• [Page extract]
Vol. II No. 11 6/1/2021
Notes from the Agriculture and Forestry Commission May 17 via Zoom
- Matt Boudreau, Chair
- Lisa Bozzuto
- Shelby Marshall, alternate
Also present: Michael Canales, Administrator, Ken Gooch, Consultant, Chuck Cardillo, SB liaison, Patrick White, SB
- Boudreau called the meeting to order; the minutes approved.
- Ken Gooch, consultant, presented his "Ice Glen Tree Health Report". Gooch surveyed the trees focusing on old growth Hemlocks; that is, Hemlocks with a diameter of 10" or more. He also surveyed the White Ash.
- The Hemlock is the third most prevalent tree in Massachusetts. The insects threating the trees have been in the Commonwealth since the 1950s, but with global warming, warmer winters, they are flourishing and threatening the trees. Bottom line: Stockbridge is in danger of losing 60% of the Hemlocks in Ice Glen. The situation is dire; the loss of the trees is imminent. Gooch has long experience with treating the trees and recommended only one treatment as efficacious.
- Application can only be done now until mid-June and then after September. Application should be monitored. It is a spray applied to the first five feet of trunk and if done a correct time of year will travel up through tree to top. Application for the number of trees in Ice Glen will take 2-3 days. Anticipated to last 2-3 years but the treated trees should be monitored annually.

• [Brief 1]
Retype the stretch of the commission meeting notes from "Vol. II No." through "the minutes approved.".
• [Brief 2]
Translate this sentence from the commission meeting notes into Spanish: "The Hemlock is the third most prevalent tree in Massachusetts."
• [Brief 3]
Answer these questions using the commission meeting notes.
(a) What diameter defines the old growth Hemlocks that Gooch focused on?
(b) What percentage of the Hemlocks in Ice Glen is Stockbridge in danger of losing?
(c) How many days will the application take for the number of trees in Ice Glen?

• [Source information]

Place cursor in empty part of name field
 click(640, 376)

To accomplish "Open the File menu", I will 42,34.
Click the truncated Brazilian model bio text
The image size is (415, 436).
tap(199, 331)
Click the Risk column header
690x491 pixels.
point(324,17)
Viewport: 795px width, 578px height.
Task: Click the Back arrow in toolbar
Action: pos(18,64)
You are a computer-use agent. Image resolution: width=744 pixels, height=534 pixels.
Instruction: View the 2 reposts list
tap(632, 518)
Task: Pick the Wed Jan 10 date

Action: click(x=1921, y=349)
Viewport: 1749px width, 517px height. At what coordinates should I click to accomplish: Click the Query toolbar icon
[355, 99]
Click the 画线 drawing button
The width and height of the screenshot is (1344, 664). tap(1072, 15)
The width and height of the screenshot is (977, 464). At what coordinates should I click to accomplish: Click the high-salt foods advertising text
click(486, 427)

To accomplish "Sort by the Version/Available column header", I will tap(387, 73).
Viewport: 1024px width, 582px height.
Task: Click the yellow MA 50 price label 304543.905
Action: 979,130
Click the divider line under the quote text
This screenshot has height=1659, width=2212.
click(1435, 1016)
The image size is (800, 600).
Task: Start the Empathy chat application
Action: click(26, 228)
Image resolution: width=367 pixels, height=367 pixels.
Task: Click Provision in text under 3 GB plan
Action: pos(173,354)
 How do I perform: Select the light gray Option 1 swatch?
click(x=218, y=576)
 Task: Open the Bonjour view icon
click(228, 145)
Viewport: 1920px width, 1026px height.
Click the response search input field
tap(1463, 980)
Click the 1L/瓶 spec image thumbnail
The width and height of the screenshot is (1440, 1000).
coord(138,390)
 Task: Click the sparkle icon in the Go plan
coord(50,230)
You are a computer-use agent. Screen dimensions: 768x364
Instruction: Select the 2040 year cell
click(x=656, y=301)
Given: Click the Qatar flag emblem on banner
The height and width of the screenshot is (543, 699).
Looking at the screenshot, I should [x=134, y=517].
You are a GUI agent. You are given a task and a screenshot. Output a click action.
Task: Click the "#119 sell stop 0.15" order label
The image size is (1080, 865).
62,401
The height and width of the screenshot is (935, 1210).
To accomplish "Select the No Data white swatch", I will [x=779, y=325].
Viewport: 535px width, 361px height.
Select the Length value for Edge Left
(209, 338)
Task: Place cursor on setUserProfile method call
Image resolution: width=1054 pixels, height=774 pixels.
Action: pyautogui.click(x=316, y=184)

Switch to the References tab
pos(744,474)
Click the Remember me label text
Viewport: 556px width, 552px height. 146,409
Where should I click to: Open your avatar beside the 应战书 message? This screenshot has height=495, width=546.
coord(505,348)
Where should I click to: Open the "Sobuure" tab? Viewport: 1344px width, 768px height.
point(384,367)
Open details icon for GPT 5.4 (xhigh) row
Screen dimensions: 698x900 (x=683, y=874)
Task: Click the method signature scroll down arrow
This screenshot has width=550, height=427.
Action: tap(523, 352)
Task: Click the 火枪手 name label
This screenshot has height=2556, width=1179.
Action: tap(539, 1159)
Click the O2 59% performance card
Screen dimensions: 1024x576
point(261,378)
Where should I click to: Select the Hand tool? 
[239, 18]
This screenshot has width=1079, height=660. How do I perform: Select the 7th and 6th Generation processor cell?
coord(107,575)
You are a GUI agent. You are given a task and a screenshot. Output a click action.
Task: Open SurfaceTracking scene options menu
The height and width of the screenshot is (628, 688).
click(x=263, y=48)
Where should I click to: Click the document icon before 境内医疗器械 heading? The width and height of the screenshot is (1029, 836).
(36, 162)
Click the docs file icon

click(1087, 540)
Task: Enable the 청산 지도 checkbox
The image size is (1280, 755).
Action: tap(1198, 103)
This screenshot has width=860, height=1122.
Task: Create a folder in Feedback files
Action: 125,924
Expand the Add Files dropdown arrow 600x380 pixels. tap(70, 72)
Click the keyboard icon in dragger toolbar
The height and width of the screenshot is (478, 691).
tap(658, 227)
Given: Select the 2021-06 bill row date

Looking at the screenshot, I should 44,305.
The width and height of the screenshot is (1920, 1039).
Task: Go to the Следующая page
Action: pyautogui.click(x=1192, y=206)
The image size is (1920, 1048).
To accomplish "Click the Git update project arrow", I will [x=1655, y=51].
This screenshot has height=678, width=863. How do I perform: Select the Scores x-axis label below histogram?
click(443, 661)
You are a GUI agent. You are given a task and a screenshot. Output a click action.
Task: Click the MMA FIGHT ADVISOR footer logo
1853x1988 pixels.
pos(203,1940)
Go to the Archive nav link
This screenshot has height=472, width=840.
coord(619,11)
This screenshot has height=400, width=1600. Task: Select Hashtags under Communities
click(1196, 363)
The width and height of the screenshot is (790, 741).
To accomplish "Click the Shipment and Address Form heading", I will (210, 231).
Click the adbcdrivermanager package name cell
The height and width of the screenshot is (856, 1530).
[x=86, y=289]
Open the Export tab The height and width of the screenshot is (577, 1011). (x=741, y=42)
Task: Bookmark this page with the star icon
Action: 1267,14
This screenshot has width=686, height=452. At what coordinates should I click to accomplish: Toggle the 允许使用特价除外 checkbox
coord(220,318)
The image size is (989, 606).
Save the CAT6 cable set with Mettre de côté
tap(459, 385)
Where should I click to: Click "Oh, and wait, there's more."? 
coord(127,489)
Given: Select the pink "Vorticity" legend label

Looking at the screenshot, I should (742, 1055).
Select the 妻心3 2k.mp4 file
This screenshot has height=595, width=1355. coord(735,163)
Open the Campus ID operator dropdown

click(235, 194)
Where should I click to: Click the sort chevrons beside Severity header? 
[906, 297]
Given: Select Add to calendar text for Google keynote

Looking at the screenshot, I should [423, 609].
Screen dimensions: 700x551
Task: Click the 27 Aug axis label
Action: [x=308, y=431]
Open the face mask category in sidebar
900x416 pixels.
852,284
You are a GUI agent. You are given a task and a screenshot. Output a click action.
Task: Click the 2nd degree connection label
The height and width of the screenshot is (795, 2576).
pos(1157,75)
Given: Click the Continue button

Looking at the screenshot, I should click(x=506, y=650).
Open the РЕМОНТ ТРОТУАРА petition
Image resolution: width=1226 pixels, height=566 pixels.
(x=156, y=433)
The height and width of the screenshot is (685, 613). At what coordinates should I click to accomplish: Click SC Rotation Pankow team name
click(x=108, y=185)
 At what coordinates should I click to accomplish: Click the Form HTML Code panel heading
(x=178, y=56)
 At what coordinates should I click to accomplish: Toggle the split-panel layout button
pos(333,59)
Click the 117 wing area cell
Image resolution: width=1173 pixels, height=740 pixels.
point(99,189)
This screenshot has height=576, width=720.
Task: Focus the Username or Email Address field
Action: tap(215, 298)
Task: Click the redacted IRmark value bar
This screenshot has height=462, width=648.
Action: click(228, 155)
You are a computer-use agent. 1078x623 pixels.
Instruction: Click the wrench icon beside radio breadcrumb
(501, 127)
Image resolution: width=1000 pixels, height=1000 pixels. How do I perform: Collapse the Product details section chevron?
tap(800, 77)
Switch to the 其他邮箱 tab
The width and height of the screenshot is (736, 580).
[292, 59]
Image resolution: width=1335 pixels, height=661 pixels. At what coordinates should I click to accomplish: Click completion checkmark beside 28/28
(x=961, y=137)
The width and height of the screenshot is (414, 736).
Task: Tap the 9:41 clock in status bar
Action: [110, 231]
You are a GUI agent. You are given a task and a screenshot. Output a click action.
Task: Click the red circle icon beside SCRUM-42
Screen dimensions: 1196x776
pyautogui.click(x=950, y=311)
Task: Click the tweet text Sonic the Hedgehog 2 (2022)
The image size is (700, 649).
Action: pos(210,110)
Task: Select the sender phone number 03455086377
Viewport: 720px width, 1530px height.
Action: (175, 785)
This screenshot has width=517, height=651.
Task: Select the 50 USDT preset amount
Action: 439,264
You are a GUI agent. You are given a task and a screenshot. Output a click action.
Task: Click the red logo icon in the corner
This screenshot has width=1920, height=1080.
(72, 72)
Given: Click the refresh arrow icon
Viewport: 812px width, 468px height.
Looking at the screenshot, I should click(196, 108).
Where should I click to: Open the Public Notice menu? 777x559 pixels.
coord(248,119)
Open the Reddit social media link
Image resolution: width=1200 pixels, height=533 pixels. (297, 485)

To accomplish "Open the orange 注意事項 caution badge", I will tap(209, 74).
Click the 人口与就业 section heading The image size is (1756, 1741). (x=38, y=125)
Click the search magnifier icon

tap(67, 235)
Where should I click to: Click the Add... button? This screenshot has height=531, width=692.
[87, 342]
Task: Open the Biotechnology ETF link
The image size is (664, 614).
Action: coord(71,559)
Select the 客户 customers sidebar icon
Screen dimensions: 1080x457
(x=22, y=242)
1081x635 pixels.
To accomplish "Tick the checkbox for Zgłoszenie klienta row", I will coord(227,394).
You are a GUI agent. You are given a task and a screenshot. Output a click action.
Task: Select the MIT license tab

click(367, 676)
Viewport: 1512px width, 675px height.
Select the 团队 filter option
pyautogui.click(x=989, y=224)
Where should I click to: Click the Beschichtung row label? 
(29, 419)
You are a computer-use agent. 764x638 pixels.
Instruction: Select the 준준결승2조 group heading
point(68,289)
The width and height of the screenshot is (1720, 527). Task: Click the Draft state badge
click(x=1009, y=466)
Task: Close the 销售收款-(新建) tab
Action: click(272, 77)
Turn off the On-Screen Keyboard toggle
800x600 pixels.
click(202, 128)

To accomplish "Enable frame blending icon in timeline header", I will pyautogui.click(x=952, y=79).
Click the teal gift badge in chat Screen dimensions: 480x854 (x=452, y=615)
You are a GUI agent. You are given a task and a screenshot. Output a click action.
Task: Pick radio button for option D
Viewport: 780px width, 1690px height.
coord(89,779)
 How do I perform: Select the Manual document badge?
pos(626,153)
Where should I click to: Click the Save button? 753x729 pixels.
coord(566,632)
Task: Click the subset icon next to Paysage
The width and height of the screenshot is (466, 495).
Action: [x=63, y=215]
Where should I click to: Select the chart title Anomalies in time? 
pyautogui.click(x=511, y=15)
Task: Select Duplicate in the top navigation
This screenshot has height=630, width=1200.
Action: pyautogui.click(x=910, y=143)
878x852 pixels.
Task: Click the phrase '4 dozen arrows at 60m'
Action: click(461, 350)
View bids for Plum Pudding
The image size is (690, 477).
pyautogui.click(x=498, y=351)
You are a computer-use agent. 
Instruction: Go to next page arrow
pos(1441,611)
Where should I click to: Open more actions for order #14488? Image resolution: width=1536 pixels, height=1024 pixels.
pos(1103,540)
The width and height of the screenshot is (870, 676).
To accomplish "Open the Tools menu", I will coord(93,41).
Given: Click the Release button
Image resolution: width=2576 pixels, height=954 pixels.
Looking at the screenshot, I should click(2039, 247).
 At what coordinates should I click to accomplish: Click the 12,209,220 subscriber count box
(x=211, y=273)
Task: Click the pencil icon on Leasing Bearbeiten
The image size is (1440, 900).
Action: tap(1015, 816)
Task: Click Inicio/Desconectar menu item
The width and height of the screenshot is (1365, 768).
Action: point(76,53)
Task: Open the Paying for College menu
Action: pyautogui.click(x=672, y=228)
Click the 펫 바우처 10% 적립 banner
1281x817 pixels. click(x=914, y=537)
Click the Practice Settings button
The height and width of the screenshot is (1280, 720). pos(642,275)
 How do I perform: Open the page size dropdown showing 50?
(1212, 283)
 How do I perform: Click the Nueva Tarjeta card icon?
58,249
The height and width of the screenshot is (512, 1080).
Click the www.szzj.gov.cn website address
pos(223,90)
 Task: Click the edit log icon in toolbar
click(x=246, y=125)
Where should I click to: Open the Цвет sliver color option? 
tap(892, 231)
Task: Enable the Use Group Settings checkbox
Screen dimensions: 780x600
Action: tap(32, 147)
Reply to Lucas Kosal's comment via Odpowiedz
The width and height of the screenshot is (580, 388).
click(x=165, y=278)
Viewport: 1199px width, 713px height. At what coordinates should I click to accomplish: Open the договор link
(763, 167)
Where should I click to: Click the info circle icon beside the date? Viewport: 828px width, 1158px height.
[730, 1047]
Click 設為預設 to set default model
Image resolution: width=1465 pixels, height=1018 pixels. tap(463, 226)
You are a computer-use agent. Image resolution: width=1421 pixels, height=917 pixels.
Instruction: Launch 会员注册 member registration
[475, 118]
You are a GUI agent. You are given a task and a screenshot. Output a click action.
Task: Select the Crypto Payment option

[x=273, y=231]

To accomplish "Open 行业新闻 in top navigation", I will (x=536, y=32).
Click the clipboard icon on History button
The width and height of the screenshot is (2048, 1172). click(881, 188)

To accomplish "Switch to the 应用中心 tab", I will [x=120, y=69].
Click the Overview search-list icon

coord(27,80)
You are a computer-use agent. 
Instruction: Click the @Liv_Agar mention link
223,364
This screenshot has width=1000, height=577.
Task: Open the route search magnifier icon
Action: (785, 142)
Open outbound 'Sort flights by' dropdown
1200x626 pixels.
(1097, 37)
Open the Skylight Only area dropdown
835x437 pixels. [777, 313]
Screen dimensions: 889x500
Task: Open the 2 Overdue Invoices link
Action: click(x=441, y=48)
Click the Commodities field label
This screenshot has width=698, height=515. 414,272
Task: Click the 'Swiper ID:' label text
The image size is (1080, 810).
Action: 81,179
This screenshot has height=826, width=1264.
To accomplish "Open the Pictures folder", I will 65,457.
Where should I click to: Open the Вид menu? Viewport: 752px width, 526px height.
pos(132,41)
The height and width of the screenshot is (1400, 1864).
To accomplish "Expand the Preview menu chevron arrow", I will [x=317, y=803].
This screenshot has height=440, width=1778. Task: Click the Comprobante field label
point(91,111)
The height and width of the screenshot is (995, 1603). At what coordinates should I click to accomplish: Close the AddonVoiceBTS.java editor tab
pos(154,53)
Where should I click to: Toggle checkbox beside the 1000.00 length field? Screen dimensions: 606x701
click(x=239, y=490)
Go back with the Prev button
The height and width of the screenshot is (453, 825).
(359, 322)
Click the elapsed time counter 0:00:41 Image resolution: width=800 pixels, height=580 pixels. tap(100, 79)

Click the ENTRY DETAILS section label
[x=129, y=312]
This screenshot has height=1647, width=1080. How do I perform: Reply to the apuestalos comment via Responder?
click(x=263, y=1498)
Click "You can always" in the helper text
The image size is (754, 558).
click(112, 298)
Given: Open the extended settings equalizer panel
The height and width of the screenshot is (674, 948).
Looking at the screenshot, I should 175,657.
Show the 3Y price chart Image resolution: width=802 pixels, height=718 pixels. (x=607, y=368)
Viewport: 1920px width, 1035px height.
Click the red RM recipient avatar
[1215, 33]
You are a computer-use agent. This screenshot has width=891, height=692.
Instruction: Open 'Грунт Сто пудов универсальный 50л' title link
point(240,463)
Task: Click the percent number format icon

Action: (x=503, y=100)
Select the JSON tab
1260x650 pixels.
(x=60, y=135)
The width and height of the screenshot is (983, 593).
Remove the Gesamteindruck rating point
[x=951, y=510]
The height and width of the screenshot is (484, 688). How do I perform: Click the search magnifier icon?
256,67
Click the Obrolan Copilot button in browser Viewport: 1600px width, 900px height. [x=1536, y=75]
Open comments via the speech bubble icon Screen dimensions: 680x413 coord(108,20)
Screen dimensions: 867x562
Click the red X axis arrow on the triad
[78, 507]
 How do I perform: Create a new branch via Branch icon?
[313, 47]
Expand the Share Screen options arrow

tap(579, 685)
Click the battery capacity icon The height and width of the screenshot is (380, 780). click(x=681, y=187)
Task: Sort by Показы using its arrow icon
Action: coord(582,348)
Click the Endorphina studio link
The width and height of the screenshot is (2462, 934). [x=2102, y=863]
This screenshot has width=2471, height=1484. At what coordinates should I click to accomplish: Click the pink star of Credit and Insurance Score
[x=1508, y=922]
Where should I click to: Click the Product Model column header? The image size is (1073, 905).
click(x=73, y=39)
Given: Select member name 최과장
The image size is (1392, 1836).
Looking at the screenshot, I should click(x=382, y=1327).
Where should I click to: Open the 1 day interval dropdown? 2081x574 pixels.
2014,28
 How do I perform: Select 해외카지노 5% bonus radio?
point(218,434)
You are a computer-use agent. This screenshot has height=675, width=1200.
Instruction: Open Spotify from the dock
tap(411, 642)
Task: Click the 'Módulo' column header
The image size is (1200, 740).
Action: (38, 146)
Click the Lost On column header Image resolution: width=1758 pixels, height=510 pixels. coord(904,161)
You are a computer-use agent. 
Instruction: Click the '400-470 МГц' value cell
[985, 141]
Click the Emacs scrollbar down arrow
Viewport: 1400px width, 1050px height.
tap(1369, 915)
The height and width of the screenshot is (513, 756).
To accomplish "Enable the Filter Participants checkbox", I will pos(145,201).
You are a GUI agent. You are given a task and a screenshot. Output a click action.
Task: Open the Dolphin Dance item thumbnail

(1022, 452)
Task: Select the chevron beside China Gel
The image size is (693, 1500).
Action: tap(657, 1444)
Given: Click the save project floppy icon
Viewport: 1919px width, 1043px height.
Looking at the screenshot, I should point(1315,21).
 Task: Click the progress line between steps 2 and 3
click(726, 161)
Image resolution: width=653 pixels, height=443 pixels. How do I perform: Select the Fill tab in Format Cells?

• [Your solution 1]
Vol. II No. 11 6/1/2021
Notes from the Agriculture and Forestry Commission May 17 via Zoom
- Matt Boudreau, Chair
- Lisa Bozzuto
- Shelby Marshall, alternate
Also present: Michael Canales, Administrator, Ken Gooch, Consultant, Chuck Cardillo, SB liaison, Patrick White, SB
- Boudreau called the meeting to order; the minutes approved.

• [Your solution 2]
La tsuga es el tercer árbol más común en Massachusetts.

• [Your solution 3]
(a) 10" or more
(b) 60%
(c) 2-3 days